> [Set task A]:
In the message about dumped tombstones, rewrite the passage starting at "It is our thought" and ending at "dumped in River.", replacing "old stones" with "retired markers".
> [Set task B]:
In the message about dumped tombstones, which newspaper carried the article?

> [Reading text]:
- - -
Greetings,
We have a similar problem to this in California. Oftentimes when a spouse
dies an individual marker is ordered and placed. Later, when the other
spouse dies, the children buy a double marker. We've found the replaced
stones in the oddest places.
It is our thought that the old stones should be buried on top of the grave
of the deceased they represent. In that way, if it is found later, it is
still marking the grave and no one gets concerned when they inadvertently
find it.
Food for thought...
Sue Silver
El Dorado County
----- Original Message -----
From: UEB <ulyssesb(a)nltc.net>
To: <INPCRP-L(a)rootsweb.com>
Sent: Tuesday, June 27, 2000 7:30 AM
Subject: [INPCRP] Dumped Tombstones
This article was in todays issue of The Muncie Starpress.
Tombstones dumped in River.
- - -
(Data records)
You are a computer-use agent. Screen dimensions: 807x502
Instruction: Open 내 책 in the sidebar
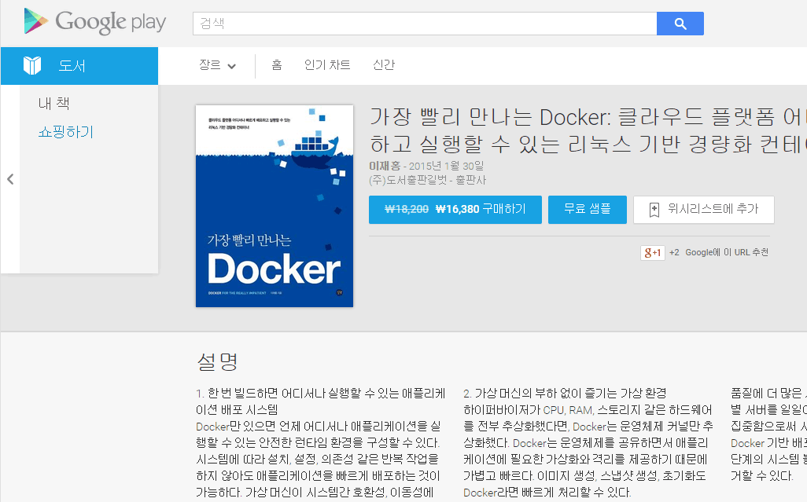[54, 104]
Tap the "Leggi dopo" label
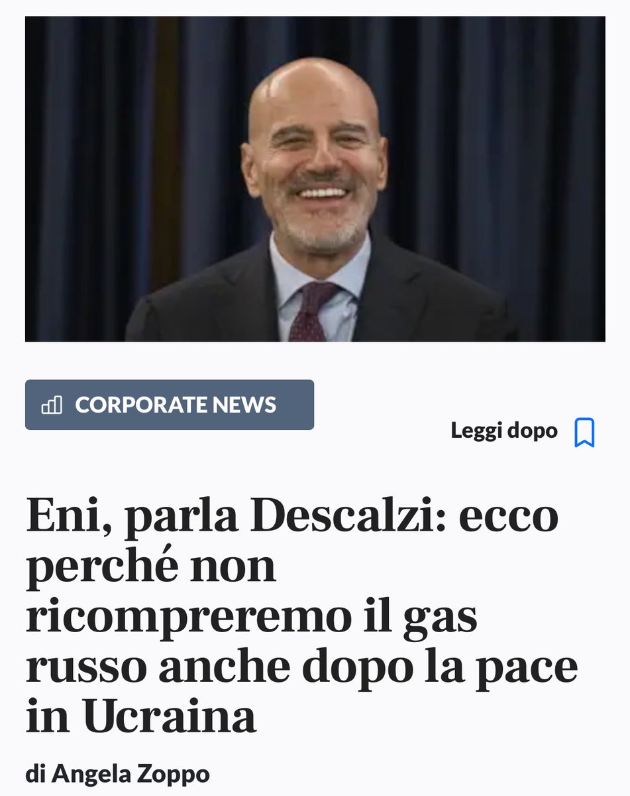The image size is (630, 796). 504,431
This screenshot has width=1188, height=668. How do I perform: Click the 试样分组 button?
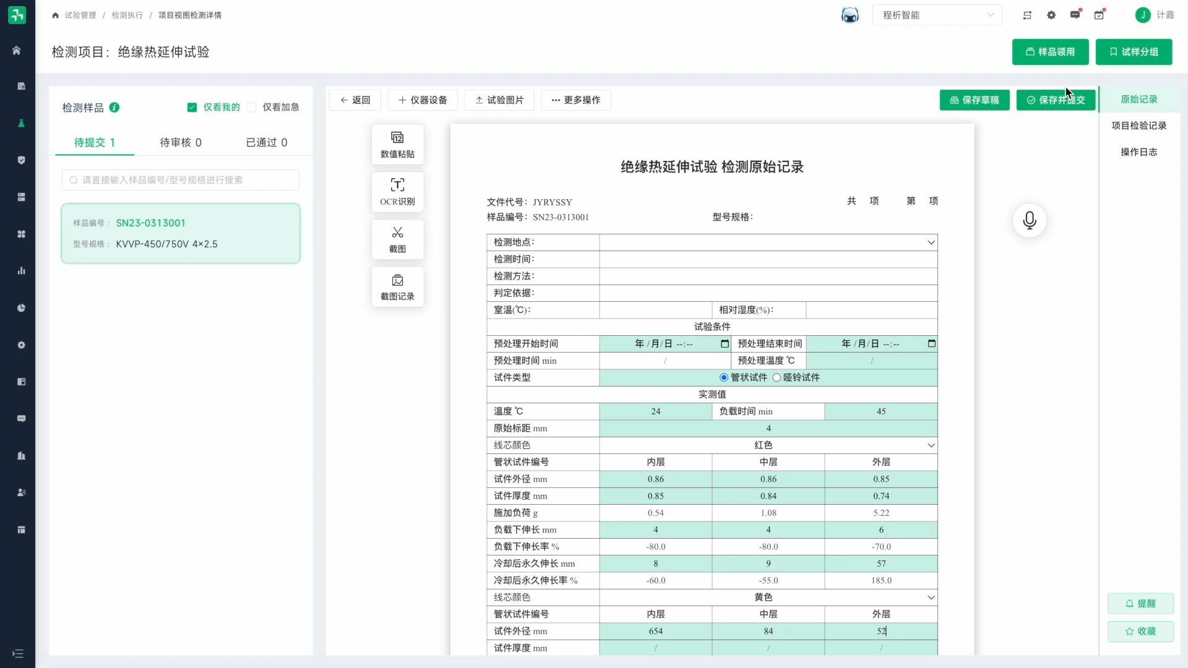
- - -
> [Correct result A]:
It is our thought that the retired markers should be buried on top of the grave
of the deceased they represent. In that way, if it is found later, it is
still marking the grave and no one gets concerned when they inadvertently
find it.
Food for thought...
Sue Silver
El Dorado County
----- Original Message -----
From: UEB <ulyssesb(a)nltc.net>
To: <INPCRP-L(a)rootsweb.com>
Sent: Tuesday, June 27, 2000 7:30 AM
Subject: [INPCRP] Dumped Tombstones
This article was in todays issue of The Muncie Starpress.
Tombstones dumped in River.

> [Correct result B]:
The Muncie Starpress.